Please return all lines of the data below containing the string "computer".

* **Entries provided**:
───

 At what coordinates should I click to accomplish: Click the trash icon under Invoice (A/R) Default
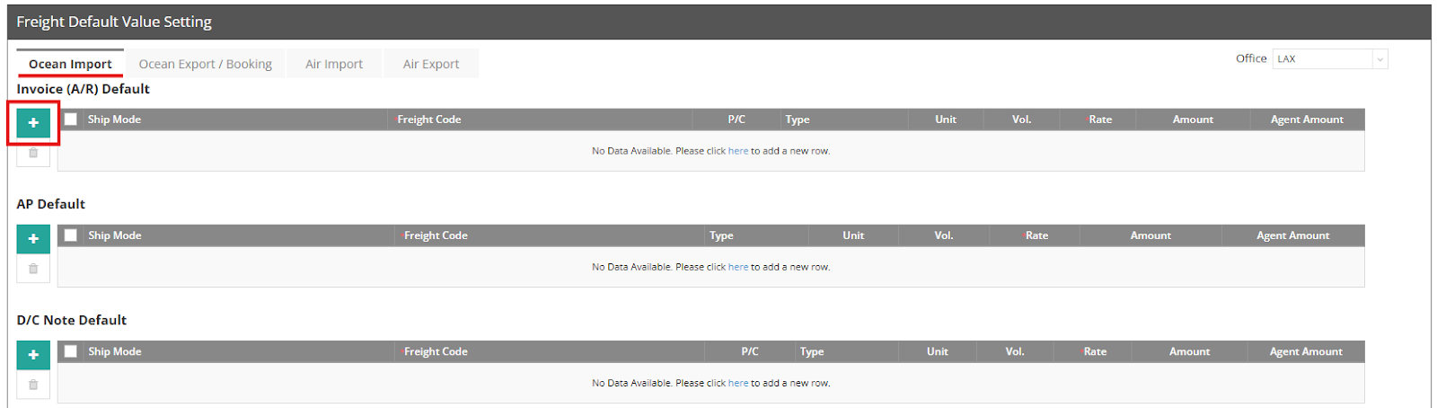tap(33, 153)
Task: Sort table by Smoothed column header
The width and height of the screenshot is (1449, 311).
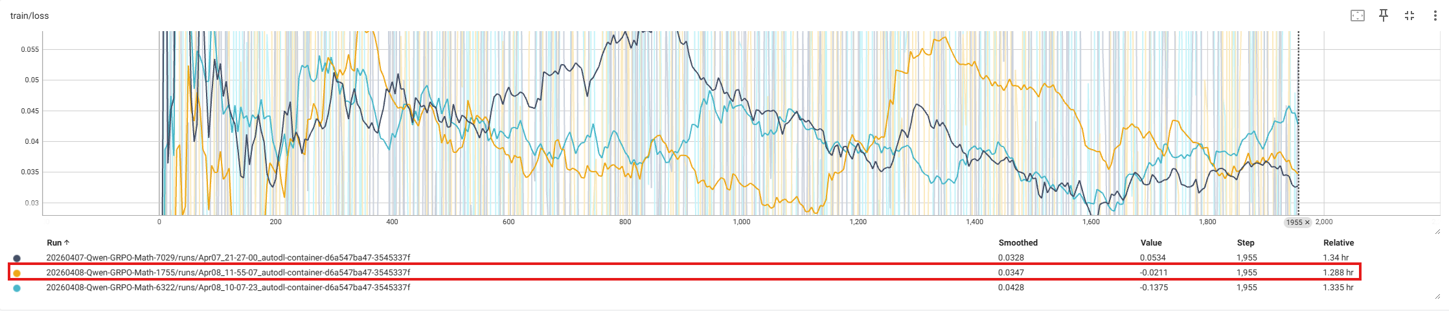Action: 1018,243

───

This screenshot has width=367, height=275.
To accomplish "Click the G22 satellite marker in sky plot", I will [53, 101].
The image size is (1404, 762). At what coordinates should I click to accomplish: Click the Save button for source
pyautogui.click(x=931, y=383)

───

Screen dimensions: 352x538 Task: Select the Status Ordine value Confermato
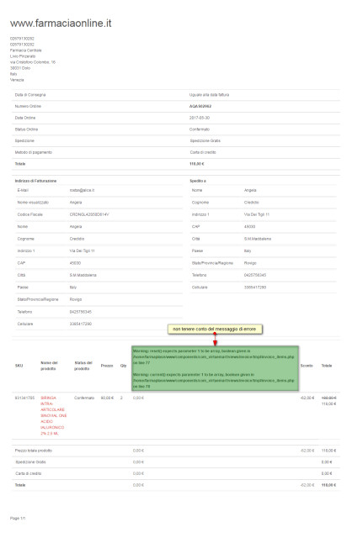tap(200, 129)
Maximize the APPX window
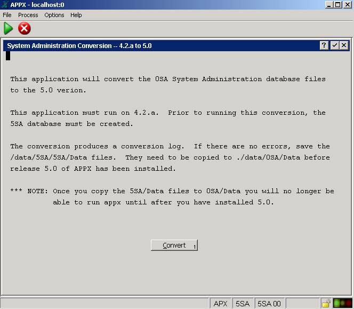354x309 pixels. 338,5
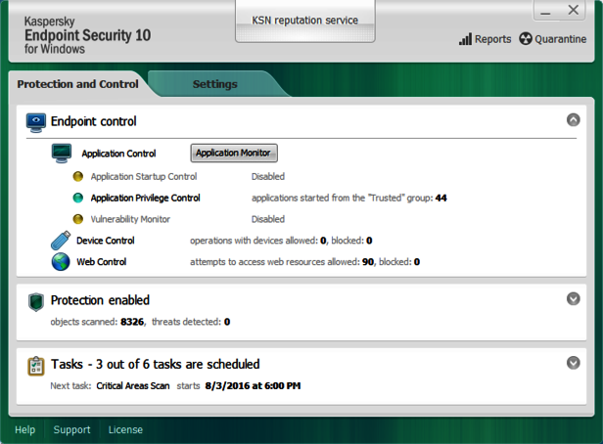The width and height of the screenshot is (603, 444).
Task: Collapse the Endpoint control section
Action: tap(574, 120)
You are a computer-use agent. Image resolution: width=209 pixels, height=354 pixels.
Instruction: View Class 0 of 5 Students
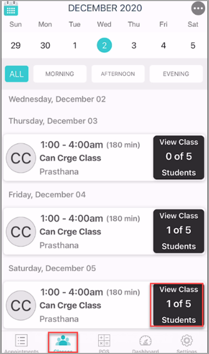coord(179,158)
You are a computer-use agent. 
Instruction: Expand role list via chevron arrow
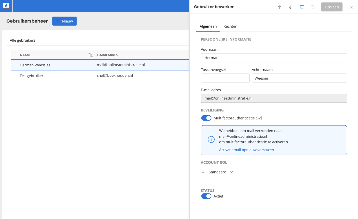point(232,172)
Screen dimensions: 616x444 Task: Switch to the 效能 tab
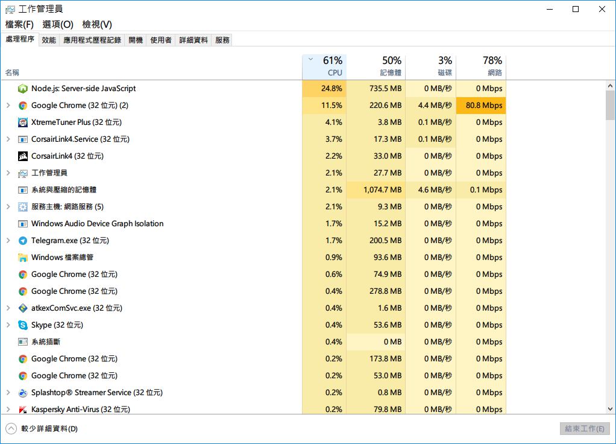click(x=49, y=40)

───

* **Exercise result**:
You are a computer-use agent. Image resolution: width=209 pixels, height=354 pixels.
You are a computer-use agent. 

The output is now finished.